The broad outlines of Germany's assault began to take shape. Recapture of what was Germany in 1914 was the first objective: Danzig, the Corridor, and a hump of Upper Silesia. It is believed that Adolf Hitler, if allowed to take this much, might have checked his juggernaut at these lines. When Britain & France insisted that he withdraw entirely from Polish soil, he determined on the complete subjugation of Poland.
GERMANY Hitler's Decision
All week sombre-faced Germans filed past the huge new building that Adolf Hitler built as a symbol of Germany's might. It was a housepainter's dream of a Reichschancellery, nearly a quarter-mile long, with marble chambers and vast, tapestry-hung halls and an immense study in which a man might feel alone with his destiny. For the seven most momentous days of Europe's modern history Adolf Hitler did not leave this building.

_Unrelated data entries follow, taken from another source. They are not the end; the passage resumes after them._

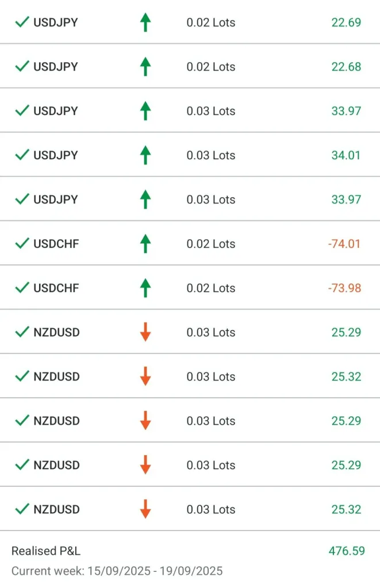Click the checkmark on the bottom NZDUSD trade
Viewport: 380px width, 588px height.
point(22,509)
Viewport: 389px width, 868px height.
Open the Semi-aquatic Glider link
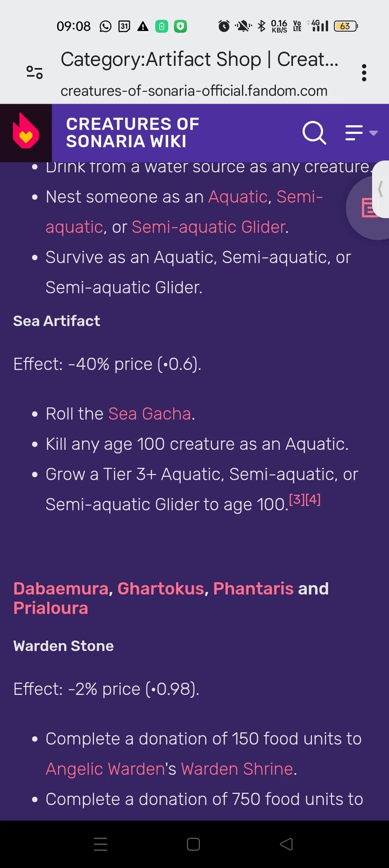click(208, 227)
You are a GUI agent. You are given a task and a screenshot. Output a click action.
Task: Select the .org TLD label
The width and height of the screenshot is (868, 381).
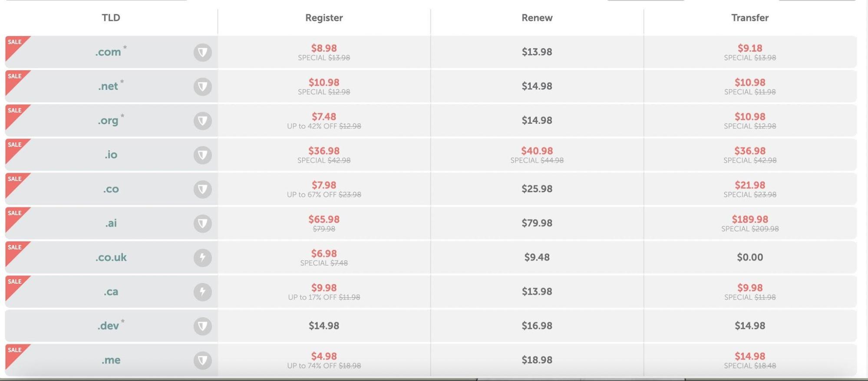[109, 120]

Alone in spirit, the man whose word meant peace or war pondered his decision. He slept little, ate little, spoke little. He rose promptly at seven o'clock each morning, put on his brown uniform, breakfasted on fruit, zwieback and a glass of milk. Throughout the day he conferred endlessly, stopping for 20-minute meals of vegetables, bread-&-butter and his special 1% beer. For half an hour in the morning, and again in the afternoon, he strolled through the Chancellery gardens, usually with Goring, Hess or von Ribbentrop. Until far into the night he talked with these confidants, leaving them for bed at four or five in the morning. Whenever a decision was needed, he went off to brood alone.
Thursday night the strange man whom no one understood sat alone in his study, a portrait of Bismarck looking down at him from the opposite wall. Outside, his lieutenants waited. Berlin grew sleepy, went to bed. Before the Chancellery two stiff sentries stood mute. The night wore on; milk wagons began to rattle through the streets. Through the long French windows leading from the study into the Chancellery garden blew an early morning breeze. Adolf Hitler picked up a pen. At 5:11 o'clock in the morning of Sept. 1 Germany was at war.
Slaves
The platform of the railroad station of Lublin, in German Poland, teemed. On it stood a forlorn, broken spirited crowd of Jews who moved only when shoved. They were utterly destitute. All they had for baggage was here a knapsack, there a handbag, sometimes just a cloth bundle. Gradually the Jews were herded from the station and put to work twelve hours a day.
Lublin was recently chosen by Adolf Hitler as the site of his long-planned Jew-sump. By next April 1, according to a German government decree, 650,000 Jews must be evacuated to Lublin or other "reservations" like it.